Do transmembrane segments in proteolyzed sarcoplasmic reticulum Ca(2+)-ATPase retain their functional Ca2+ binding properties after removal of cytoplasmic fragments by proteinase K?

The present study was undertaken to investigate the Ca2+ binding properties of sarcoplasmic reticulum Ca(2+)-ATPase after removal of the cytoplasmic regions by treatment with proteinase K. One of the proteolysis cleavage sites (at the end of M6) was found unexpectedly close to the predicted membrane-water interphase, but otherwise the cleavage pattern was consistent with the presence of 10 transmembrane ATPase segments. C-terminal membranous peptides containing the putative transmembrane segments M7 to M10 accumulated after prolonged proteolysis, as well as large water-soluble fragments containing most of the phosphorylation and ATP-binding domain.
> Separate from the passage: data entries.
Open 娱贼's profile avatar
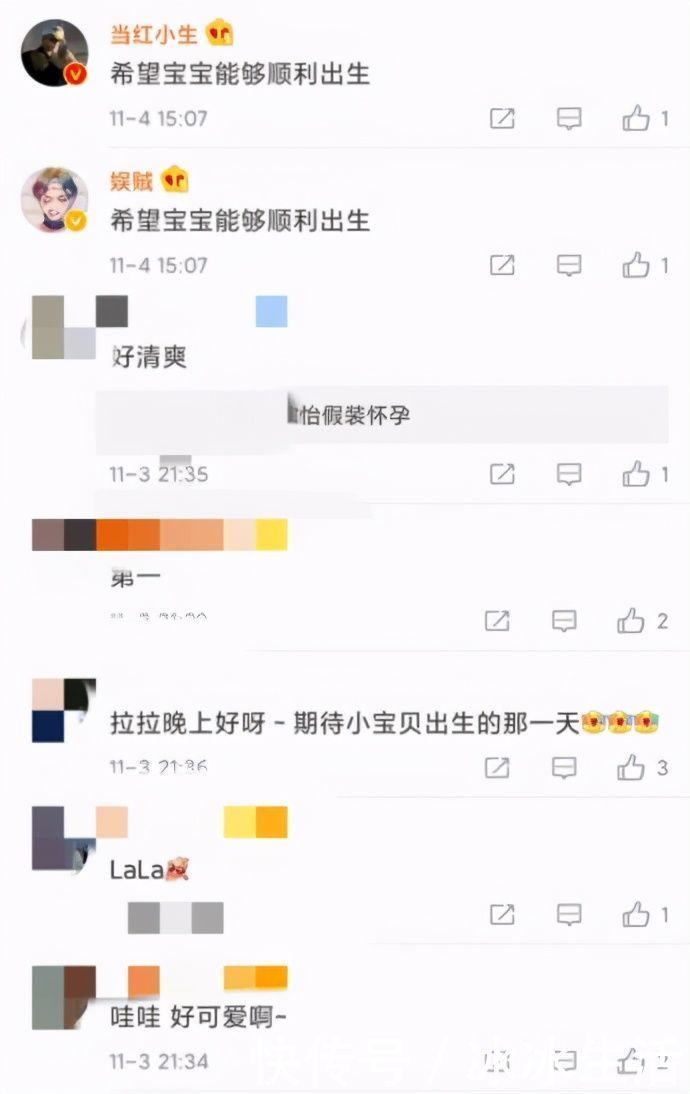Screen dimensions: 690x1094 54,200
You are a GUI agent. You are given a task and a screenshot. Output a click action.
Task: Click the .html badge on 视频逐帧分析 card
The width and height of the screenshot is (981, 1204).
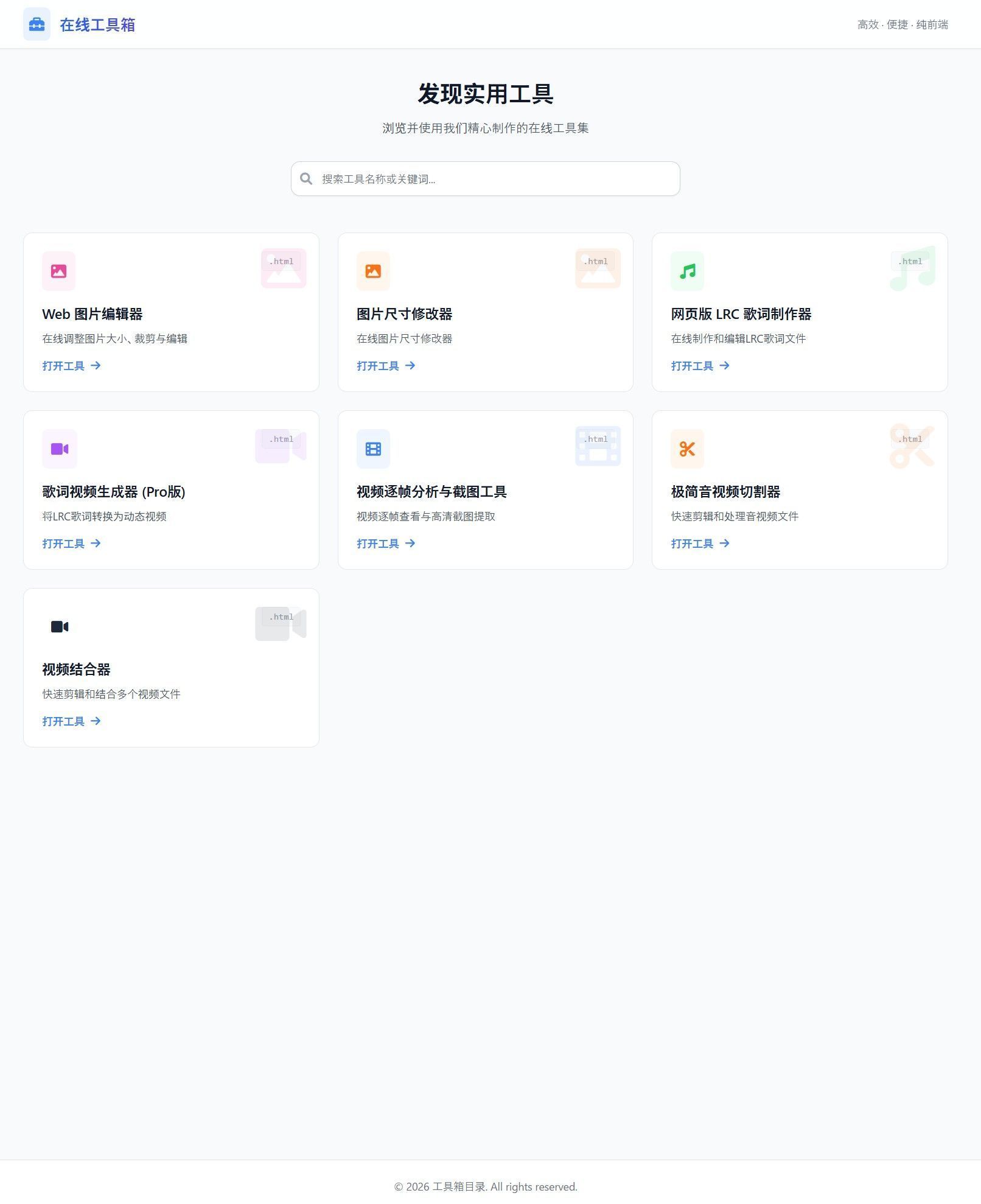(596, 439)
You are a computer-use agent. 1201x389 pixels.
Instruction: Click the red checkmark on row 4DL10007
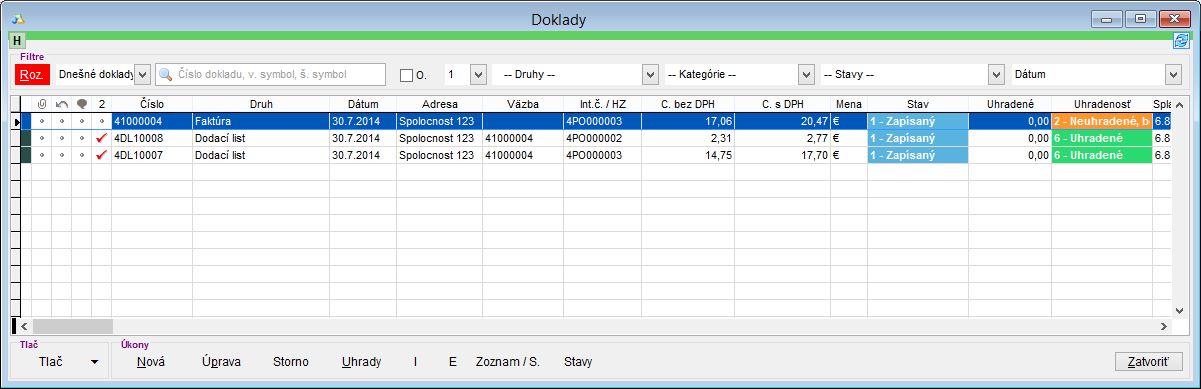tap(102, 155)
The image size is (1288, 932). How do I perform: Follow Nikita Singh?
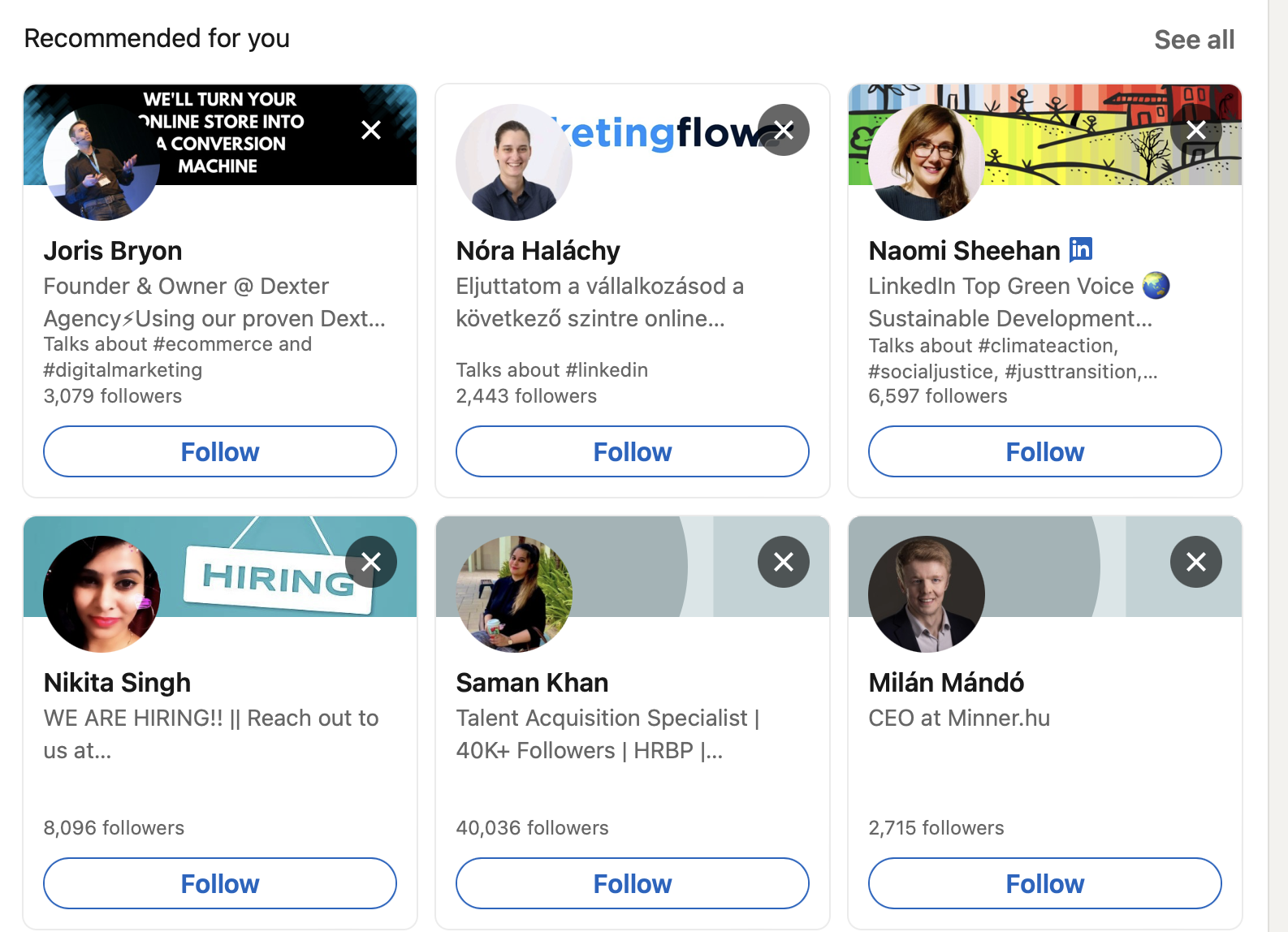click(x=220, y=883)
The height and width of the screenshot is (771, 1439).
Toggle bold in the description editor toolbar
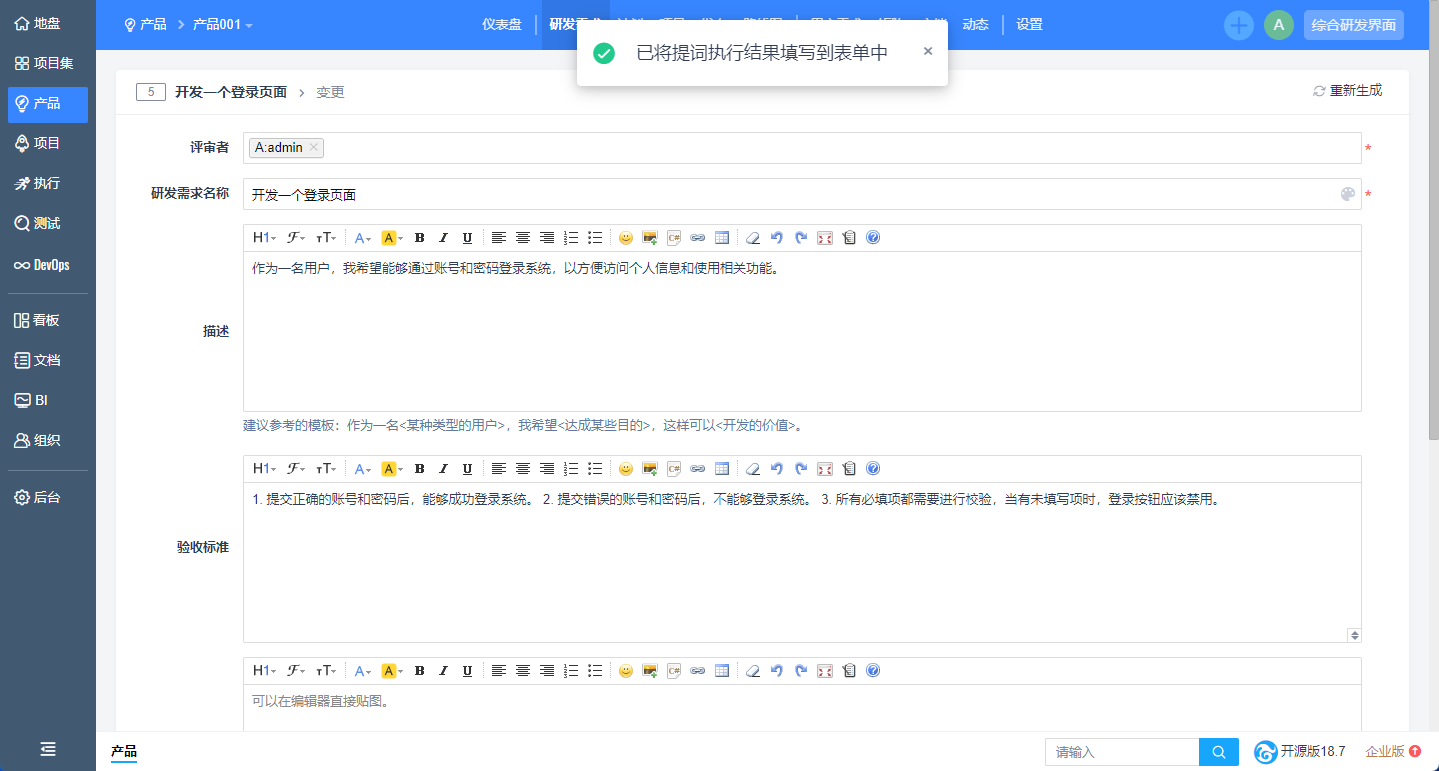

Ca2+ binding was intact after cleavage of the polypeptide chain in the N-terminal region, but cuts at other locations disrupted the high affinity binding and sequential dissociation properties characteristic of native sarcoplasmic reticulum, leaving the translocation sites with only weak affinity for Ca2+. High affinity Ca2+ binding could only be maintained when proteolysis and subsequent manipulations took place in the presence of a Ca2+ concentration high enough to ensure permanent occupation of the binding sites with Ca2+. We conclude that in the absence of Ca2+, the complex of membrane-spanning segments in proteolyzed Ca(2+)-ATPase is labile, probably because of relatively free movement or rearrangement of individual segments. Our study, which is discussed in relation to results obtained on Na+,K(+)-ATPase and H+,K(+)-ATPase, emphasizes the importance of the cytosolic segments of the main polypeptide chain in exerting constraints on the intramembranous domain of a P-type ATPase.